Format the records between the lines holding "You are a computer-use agent. Image" and "I will coord(421,364).", inclusive, as a JSON list of strings, one string per line and with blank lines left out.

** PROVIDED ENTRIES **
============================================================

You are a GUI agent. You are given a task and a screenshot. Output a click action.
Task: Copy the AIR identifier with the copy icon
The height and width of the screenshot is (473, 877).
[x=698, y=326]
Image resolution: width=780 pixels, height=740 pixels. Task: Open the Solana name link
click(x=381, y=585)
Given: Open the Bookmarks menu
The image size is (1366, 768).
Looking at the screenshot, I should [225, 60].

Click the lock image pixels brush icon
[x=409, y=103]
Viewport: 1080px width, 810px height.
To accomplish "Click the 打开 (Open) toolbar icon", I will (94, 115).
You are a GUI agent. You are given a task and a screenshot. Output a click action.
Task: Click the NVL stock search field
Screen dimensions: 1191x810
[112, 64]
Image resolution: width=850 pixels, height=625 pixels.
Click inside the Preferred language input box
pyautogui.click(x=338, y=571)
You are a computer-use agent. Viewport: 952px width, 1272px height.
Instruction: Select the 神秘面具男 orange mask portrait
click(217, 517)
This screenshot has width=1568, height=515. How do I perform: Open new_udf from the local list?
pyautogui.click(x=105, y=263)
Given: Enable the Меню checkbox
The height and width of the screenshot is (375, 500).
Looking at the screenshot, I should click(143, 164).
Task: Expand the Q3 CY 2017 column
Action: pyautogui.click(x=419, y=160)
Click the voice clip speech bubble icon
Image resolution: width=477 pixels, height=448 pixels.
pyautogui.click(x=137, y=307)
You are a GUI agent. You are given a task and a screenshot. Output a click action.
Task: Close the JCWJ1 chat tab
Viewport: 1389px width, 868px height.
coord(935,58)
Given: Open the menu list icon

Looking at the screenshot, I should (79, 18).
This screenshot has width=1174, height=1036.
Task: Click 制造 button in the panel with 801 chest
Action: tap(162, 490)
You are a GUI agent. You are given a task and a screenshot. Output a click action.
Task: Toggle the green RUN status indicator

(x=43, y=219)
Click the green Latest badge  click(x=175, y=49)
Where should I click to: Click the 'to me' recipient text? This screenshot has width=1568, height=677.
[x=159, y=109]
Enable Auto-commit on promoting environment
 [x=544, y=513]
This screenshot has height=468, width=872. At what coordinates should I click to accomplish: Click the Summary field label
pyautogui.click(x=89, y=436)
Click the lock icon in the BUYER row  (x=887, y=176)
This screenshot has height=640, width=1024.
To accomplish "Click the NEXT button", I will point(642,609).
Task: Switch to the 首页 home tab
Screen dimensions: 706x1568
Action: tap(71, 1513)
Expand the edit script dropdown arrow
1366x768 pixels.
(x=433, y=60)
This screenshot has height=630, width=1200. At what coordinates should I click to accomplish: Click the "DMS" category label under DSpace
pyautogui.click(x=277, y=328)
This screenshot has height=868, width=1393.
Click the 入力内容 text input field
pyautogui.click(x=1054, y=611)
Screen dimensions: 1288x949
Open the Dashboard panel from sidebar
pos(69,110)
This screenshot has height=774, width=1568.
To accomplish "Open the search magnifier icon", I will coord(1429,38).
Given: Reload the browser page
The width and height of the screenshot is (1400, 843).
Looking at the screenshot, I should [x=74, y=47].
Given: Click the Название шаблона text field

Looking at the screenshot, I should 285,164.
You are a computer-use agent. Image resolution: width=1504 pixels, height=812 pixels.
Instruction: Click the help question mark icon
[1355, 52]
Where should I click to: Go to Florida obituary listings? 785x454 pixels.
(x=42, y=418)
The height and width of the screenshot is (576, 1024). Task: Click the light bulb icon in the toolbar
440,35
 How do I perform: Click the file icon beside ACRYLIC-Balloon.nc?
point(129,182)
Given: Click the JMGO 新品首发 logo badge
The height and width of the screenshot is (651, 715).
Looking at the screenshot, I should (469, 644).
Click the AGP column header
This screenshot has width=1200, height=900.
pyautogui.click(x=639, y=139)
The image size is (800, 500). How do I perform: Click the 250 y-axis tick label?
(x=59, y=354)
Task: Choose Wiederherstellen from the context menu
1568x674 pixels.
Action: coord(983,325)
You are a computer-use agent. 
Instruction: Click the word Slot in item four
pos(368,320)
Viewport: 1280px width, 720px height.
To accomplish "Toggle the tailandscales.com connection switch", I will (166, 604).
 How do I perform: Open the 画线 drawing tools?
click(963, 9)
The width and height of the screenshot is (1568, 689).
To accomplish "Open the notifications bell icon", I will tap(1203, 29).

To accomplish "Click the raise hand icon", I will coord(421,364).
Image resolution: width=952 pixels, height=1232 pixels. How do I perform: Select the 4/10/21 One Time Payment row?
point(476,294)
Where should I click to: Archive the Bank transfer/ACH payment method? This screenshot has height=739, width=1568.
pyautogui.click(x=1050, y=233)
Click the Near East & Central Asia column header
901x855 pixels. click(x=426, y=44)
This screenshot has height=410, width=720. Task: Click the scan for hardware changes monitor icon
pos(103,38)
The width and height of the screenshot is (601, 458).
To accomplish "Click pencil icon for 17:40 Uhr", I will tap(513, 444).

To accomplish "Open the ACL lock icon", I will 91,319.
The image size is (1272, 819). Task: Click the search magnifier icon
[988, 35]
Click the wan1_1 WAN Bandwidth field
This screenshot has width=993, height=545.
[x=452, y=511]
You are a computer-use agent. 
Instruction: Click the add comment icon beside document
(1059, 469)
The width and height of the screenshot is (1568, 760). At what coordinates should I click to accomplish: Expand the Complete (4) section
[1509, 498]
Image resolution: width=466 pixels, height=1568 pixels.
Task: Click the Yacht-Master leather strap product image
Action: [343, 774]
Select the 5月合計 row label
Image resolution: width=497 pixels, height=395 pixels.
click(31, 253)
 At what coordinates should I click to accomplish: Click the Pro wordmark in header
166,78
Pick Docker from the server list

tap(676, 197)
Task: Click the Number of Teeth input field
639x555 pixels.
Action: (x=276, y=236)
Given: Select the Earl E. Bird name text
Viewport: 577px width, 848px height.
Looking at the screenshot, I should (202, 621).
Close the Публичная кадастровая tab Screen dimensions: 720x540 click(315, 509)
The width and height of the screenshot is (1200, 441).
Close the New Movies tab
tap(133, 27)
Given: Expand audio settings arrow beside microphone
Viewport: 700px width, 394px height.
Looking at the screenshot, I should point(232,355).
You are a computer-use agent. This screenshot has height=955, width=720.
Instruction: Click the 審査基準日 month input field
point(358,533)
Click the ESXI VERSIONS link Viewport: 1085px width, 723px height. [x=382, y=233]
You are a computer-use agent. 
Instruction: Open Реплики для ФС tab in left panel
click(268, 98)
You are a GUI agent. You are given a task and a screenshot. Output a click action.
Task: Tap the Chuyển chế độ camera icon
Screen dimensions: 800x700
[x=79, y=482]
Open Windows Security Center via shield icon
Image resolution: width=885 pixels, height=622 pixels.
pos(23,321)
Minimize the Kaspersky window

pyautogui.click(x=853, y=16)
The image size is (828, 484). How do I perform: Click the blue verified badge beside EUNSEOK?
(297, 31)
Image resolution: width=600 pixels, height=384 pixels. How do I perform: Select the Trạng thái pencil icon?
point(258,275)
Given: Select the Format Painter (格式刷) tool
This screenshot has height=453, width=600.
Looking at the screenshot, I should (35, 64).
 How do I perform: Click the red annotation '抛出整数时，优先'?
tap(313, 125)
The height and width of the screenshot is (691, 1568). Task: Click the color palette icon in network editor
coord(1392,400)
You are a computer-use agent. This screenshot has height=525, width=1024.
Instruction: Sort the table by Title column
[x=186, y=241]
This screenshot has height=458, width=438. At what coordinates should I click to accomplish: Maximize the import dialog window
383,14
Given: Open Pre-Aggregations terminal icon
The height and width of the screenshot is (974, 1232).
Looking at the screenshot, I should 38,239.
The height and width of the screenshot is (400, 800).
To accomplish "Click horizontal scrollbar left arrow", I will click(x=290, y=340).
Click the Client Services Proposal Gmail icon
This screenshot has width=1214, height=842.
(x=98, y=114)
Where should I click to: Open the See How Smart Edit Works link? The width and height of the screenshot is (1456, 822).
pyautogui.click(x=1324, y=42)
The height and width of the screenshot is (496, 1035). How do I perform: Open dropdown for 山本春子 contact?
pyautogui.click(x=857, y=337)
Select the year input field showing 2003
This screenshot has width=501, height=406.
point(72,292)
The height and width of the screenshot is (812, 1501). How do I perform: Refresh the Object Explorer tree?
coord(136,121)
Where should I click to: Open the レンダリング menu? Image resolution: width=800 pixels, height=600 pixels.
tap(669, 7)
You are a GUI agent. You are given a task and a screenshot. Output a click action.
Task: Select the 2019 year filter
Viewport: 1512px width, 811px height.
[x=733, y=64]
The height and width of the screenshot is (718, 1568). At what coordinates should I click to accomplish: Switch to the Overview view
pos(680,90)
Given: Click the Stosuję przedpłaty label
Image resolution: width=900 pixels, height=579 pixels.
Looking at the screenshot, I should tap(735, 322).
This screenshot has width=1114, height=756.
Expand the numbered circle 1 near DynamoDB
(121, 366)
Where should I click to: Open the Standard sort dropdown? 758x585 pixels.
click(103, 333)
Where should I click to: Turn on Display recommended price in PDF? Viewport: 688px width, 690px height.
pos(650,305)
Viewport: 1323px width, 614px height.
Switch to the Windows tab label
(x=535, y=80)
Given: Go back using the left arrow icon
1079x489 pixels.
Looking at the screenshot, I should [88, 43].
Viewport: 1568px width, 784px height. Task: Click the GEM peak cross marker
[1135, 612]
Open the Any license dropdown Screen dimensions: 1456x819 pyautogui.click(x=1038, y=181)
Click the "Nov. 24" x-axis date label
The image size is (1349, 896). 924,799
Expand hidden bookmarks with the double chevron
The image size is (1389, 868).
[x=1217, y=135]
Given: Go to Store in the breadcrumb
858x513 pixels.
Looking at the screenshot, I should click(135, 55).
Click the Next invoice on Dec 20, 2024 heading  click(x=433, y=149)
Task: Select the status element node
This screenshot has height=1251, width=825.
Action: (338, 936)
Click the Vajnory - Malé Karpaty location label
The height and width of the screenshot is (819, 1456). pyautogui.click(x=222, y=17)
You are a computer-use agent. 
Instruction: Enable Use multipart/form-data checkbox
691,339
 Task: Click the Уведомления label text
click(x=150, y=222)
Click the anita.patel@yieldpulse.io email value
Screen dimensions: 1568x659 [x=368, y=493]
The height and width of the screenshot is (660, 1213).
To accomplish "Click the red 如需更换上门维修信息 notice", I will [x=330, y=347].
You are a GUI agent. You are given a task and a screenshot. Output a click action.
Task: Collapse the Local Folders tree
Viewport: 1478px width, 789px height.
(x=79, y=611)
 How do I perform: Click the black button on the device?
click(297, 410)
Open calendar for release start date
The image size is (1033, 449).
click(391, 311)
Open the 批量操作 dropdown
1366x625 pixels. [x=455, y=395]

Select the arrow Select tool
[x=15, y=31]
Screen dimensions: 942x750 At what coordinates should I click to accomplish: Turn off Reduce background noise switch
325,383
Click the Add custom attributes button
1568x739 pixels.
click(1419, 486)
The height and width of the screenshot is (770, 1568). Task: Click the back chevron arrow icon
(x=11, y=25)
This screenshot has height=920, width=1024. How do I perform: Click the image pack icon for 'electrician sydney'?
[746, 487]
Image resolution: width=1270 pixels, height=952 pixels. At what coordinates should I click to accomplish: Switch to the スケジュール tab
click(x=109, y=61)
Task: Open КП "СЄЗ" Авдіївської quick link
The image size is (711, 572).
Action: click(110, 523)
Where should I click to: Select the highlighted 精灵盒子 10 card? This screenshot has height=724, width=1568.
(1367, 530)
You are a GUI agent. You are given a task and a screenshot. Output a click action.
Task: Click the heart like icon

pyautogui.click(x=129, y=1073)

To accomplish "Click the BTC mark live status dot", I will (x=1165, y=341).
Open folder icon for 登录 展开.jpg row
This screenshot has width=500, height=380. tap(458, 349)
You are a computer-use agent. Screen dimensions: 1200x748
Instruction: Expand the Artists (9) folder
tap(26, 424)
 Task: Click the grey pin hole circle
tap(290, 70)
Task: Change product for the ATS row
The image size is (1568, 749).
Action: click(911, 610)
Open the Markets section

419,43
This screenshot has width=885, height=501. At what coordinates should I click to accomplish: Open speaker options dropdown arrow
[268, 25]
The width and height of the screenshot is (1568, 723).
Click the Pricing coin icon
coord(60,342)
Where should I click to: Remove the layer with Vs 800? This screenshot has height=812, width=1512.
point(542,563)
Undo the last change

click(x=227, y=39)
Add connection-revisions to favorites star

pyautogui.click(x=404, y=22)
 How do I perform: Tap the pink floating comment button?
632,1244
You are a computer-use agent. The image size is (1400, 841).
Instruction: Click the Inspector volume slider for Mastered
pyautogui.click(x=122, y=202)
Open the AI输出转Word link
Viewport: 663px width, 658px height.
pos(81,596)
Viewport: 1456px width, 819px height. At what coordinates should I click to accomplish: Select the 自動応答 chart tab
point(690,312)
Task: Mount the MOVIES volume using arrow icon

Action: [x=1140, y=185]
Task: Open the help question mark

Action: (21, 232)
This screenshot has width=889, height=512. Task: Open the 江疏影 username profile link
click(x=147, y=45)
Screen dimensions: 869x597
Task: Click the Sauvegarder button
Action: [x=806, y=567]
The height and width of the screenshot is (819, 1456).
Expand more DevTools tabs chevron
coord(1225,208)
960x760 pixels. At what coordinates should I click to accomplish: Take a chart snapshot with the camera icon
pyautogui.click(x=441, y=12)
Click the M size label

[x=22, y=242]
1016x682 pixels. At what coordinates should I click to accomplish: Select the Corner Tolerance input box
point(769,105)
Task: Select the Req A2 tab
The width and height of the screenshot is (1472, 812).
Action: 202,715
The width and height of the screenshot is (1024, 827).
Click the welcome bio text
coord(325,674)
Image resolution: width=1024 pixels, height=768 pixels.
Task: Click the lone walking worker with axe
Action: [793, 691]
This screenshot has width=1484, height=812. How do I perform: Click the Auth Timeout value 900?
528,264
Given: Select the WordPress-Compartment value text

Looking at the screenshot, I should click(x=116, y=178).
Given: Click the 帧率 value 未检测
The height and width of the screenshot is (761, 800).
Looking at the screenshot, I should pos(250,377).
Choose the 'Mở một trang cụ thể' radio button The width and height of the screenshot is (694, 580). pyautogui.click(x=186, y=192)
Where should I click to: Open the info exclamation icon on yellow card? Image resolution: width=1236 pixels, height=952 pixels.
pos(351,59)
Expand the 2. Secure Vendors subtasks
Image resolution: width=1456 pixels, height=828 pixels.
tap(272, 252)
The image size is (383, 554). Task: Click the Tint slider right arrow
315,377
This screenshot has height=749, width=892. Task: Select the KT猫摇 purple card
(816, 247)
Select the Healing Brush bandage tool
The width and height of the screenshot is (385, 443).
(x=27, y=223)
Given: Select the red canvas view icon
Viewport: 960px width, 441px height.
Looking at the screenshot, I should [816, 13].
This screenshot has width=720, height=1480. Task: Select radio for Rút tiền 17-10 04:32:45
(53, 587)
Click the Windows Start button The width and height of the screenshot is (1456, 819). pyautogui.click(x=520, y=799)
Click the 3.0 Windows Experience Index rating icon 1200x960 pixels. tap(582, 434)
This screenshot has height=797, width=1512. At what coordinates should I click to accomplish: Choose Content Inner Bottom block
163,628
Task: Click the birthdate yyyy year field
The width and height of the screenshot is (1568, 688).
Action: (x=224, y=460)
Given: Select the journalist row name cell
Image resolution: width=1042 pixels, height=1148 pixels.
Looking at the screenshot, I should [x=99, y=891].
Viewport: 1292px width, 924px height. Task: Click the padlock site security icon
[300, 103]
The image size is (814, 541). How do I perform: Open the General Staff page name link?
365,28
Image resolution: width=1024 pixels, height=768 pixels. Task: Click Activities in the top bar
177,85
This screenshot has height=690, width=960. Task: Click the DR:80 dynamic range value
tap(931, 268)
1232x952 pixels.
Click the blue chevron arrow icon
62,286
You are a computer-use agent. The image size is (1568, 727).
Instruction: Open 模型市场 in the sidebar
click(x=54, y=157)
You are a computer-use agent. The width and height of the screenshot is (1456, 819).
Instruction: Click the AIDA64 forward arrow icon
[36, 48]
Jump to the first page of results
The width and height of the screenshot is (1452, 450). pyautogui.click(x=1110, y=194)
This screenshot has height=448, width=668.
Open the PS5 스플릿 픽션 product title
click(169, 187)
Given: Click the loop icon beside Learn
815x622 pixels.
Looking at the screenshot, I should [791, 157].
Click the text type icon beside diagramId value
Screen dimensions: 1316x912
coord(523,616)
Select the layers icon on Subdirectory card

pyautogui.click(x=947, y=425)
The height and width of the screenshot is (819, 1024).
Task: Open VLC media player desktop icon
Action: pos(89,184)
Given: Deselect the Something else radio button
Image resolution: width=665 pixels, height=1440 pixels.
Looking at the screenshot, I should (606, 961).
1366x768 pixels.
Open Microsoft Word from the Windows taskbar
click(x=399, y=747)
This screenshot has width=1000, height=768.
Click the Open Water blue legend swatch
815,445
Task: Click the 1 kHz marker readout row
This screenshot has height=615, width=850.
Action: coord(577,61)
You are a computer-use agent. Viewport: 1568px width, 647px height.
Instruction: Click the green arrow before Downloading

============================================================

** ANSWER TO THIS TASK **
[
  "You are a computer-use agent. Image resolution: width=1504 pixels, height=812 pixels.",
  "Instruction: Click the help question mark icon",
  "[1355, 52]",
  "Where should I click to: Go to Florida obituary listings? 785x454 pixels.",
  "(x=42, y=418)",
  "The height and width of the screenshot is (576, 1024). Task: Click the light bulb icon in the toolbar",
  "440,35",
  " How do I perform: Click the file icon beside ACRYLIC-Balloon.nc?",
  "point(129,182)",
  "Given: Click the JMGO 新品首发 logo badge",
  "The height and width of the screenshot is (651, 715).",
  "Looking at the screenshot, I should (469, 644).",
  "Click the AGP column header",
  "This screenshot has width=1200, height=900.",
  "pyautogui.click(x=639, y=139)",
  "The image size is (800, 500). How do I perform: Click the 250 y-axis tick label?",
  "(x=59, y=354)",
  "Task: Choose Wiederherstellen from the context menu",
  "1568x674 pixels.",
  "Action: coord(983,325)",
  "You are a computer-use agent. ",
  "Instruction: Click the word Slot in item four",
  "pos(368,320)",
  "Viewport: 1280px width, 720px height.",
  "To accomplish \"Toggle the tailandscales.com connection switch\", I will (166, 604).",
  " How do I perform: Open the 画线 drawing tools?",
  "click(963, 9)",
  "The width and height of the screenshot is (1568, 689).",
  "To accomplish \"Open the notifications bell icon\", I will tap(1203, 29).",
  "To accomplish \"Click the raise hand icon\", I will coord(421,364)."
]